**Text:**

-- Start --

How? Could you fire more missiles than you did? They were too imprecise to aim for anything smaller than a city, how could you improve their letality?

"We take it pretty much for granted that they would defy all reasonable restraints."

The Israelis could have destroyed every power station, every dam and water treatment plant, obliterated the airport terminals and knocked down every high rise in Beirut. Think Hama 82, or Grozny 95, or even Caen 44. There would have little you could do if these things happened. This of course is no excuses for some of the things they effectively did, but they could do much worse, and chose not too. However imperfect, the Israelis had some restraints, on which HA bet the very physical existence Lebanon.

"Even then, we cannot provide shelter to civilians, as that would not be feasible"

You could spare some of your state-of-the-art bunker-building abilities to get them some proper shelters. It surely beats dying in stairwells.

"Rest assured, however, when rebuilding our villages, we will take the things we learned from the July war, and put them into constructive use."

Please do. But learn the right lessons. The last thing your countrymen need right now is another victory like that.

Ele:

Forgiveness won't happen when we are fighting; isn't this the dilemma in all conflicts? At any rate, the focus should be on smaller issues, things that might seem insigifnicant but which provoke hostilities and more hatred.

-- End --

**Raw data:**
-- Start --

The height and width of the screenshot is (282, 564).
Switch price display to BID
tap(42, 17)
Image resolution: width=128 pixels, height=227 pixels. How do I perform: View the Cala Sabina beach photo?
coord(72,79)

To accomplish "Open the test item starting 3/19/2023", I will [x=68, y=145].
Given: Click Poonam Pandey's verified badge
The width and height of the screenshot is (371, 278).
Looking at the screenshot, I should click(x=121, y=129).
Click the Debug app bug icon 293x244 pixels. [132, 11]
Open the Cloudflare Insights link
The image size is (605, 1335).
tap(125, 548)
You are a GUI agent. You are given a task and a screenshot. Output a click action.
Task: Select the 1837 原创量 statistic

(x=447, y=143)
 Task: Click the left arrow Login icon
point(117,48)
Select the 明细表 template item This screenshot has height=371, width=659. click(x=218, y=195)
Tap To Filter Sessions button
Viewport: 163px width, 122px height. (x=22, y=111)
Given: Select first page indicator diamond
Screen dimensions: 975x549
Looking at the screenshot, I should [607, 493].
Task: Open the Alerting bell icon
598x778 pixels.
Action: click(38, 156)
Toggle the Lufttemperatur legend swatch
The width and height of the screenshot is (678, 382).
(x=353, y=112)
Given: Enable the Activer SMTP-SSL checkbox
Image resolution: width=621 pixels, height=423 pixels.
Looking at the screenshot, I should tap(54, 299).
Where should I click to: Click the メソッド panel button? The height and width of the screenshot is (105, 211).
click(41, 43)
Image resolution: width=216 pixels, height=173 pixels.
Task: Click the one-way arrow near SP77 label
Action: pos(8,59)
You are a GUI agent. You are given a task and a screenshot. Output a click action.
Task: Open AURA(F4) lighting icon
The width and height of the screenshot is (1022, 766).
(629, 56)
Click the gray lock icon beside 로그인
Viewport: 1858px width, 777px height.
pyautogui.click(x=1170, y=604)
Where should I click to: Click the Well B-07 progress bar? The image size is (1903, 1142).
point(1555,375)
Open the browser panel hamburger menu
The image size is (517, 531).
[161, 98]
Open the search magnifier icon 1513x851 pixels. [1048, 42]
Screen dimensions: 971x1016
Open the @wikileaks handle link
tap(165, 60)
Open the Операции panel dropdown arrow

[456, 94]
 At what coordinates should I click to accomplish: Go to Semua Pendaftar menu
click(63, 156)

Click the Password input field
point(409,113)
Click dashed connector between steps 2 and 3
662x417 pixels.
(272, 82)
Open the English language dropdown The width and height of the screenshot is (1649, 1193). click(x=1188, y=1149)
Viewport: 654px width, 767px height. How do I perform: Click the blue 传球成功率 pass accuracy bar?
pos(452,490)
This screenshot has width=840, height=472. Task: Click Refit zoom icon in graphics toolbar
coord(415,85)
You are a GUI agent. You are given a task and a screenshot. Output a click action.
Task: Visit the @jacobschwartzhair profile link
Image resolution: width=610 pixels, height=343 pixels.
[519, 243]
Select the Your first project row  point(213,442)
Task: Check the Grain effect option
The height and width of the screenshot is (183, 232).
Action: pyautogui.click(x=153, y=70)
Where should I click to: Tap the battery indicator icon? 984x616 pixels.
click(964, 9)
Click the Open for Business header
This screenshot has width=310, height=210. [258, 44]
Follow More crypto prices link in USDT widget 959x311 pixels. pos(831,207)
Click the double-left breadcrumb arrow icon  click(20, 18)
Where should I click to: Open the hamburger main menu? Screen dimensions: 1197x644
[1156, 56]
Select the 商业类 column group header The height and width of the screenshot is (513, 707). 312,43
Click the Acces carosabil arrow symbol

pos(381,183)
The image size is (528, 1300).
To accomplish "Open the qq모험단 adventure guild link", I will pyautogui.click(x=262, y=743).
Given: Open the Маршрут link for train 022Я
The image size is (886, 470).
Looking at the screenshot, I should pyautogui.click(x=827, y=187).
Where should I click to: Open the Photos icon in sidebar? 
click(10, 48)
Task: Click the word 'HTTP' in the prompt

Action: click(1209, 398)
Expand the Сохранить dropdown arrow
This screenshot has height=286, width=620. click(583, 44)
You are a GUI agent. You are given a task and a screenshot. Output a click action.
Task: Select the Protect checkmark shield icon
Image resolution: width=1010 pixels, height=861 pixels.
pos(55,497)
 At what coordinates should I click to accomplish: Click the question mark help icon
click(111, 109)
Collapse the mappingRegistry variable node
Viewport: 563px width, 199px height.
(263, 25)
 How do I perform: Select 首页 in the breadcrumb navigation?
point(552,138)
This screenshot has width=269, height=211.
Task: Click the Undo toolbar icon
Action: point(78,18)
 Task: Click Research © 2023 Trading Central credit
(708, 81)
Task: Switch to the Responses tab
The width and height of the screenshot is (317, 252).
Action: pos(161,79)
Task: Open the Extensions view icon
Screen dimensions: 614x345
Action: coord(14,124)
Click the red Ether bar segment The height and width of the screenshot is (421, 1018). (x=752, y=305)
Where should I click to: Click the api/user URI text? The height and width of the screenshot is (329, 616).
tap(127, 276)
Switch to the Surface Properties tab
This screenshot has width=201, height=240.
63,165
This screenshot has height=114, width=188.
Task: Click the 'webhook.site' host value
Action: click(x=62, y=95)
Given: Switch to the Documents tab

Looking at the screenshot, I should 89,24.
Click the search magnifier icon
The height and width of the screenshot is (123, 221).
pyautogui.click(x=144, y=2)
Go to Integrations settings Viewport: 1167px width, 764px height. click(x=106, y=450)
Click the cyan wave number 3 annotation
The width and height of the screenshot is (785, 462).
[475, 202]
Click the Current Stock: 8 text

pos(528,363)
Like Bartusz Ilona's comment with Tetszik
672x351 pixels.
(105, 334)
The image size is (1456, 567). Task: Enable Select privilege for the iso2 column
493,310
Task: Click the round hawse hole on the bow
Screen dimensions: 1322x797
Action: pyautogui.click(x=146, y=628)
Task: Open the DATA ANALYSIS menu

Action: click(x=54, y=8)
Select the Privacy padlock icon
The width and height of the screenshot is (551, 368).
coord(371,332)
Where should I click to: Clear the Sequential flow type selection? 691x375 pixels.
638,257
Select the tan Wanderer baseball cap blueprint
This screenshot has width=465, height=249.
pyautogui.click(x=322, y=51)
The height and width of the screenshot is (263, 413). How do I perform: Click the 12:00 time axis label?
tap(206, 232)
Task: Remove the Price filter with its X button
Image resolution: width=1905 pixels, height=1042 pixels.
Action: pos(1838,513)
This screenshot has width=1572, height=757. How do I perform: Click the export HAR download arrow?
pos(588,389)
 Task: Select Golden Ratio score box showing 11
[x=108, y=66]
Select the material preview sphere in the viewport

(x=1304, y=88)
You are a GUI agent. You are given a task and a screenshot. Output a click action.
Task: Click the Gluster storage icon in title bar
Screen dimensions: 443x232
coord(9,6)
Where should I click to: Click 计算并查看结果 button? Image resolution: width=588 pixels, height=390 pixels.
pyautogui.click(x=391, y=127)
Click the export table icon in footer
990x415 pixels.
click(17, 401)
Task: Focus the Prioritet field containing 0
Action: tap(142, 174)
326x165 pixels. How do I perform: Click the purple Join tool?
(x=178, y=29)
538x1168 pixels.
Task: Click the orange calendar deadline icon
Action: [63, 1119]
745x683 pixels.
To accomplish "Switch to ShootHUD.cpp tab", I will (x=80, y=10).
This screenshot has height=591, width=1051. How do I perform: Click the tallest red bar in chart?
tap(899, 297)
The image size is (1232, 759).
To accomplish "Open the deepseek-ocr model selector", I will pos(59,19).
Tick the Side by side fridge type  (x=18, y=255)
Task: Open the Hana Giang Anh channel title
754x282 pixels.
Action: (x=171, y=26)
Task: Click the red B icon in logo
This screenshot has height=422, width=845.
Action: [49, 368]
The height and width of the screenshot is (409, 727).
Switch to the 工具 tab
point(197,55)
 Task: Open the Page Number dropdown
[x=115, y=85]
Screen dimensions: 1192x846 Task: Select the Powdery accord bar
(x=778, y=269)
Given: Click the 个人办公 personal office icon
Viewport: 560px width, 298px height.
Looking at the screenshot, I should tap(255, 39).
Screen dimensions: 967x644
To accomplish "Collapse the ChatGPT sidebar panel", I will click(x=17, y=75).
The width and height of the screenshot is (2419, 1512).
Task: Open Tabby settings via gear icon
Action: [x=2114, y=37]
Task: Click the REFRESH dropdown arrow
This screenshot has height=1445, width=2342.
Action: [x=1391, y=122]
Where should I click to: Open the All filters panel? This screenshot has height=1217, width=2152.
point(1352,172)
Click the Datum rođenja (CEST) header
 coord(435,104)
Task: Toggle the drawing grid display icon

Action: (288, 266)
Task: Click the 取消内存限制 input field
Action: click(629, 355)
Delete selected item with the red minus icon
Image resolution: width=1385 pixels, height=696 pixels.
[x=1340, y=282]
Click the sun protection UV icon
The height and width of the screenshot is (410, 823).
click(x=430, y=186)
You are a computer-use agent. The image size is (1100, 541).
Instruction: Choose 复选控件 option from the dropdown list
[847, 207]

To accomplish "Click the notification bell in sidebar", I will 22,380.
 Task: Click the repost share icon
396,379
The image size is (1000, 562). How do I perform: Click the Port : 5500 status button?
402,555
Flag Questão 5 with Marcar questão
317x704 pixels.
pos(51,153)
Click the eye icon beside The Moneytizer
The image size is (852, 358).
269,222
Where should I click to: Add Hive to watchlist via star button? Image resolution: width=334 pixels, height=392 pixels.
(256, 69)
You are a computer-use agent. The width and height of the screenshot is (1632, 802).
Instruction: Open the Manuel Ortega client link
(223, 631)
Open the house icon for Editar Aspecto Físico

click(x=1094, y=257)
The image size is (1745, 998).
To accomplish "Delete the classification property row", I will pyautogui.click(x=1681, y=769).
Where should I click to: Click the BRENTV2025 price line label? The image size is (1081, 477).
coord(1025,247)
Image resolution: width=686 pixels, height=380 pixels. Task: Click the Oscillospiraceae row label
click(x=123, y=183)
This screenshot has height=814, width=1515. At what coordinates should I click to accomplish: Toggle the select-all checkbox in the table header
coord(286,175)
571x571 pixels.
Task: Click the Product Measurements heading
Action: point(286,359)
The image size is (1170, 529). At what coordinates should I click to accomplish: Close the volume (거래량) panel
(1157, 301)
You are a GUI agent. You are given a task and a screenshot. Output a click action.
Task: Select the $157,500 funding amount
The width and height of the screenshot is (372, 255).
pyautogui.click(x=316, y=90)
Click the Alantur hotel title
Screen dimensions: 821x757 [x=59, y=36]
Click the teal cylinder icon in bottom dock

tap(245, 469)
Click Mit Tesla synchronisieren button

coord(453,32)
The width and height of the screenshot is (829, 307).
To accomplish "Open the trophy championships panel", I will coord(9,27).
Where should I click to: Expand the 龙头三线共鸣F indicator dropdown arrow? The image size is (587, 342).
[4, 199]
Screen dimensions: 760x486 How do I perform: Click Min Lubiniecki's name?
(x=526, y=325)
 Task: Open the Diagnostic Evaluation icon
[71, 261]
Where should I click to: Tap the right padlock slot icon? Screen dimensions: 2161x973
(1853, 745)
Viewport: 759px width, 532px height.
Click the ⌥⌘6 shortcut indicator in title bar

-- End --

**Problems to work on:**
**A)** In the text on the July war, which three historical cases does the writer cite as examples of what Israel could have done?
**B)** Pick up the text on the July war after its final sentence and continue it in the same voice.
The material has no connection to the text on the July war.

**Task-by-task results:**
**A)** Hama 82, Grozny 95, and Caen 44.

**B)**
The Lebanese are from agreeing on stopping killing each other; they are as resolved to killing each other if that means they will get rid of the other viewpoint. As for comparing this to Israel, I would say the comparison does not hold; while we do have to live with other Lebanese, we do not have to deal with the Israelis. In fact there is a strong argument against the normalization of economic ties with Israel because that would greatly harm domestic agriculture and industries.

I think it's also important to clear this up; Syria are not our allies (vice versa). We have relations, mutual understandings, but not alliance; where did anyone see any alliance? We have had many fallouts with Syria exactly because our diplomatic/political relationship was based on an equal footing (though control of the state and the army apparatus effectively meant that they were the masters of the country, and fighting against them would have necessitated fighting against the army). At any rate, whom did Syria assassinate?

On the contrary, we at Hizbullah are organized and do not - have not at any point - violated orders. There is full control within the ranks. Not one rocket will leave our launchers without the knowledge and approval of our local units and commanders. Not one bullet would be fired until we are given the green light to do so. I will not elaborate more, but I think our great show of discipline speaks more than words can do it justice.

We - Hizbullah and the Lebanese government - have offered permanent ceasefire and accepted UN demarcation (the demarcation took place and the blue line was the result; we even accepted the Israeli encroachment onto Lebanese territory at Misgav 'Am, which we did not have to accept, technically, and could refuse if we wanted to), but have stopped short of recognizing Israel's right to exist; this is as I said part of the Arab-Israeli conflict in general and Lebanon cannot possibly take a stand independent of other countries' positions. Primarily the internal scene would not allow it either.

Indirect negotiations because we do not wish to give Israel something that it has done nothing to deserve, namely recognition of its right to exist. Why would we recognize a state that adopts terrorism as a way of life? Don't they justify their non-recognition based on this too? What would they lose if they recognize us? They even deny that we have a support base; I guess they started believing their own lies after all.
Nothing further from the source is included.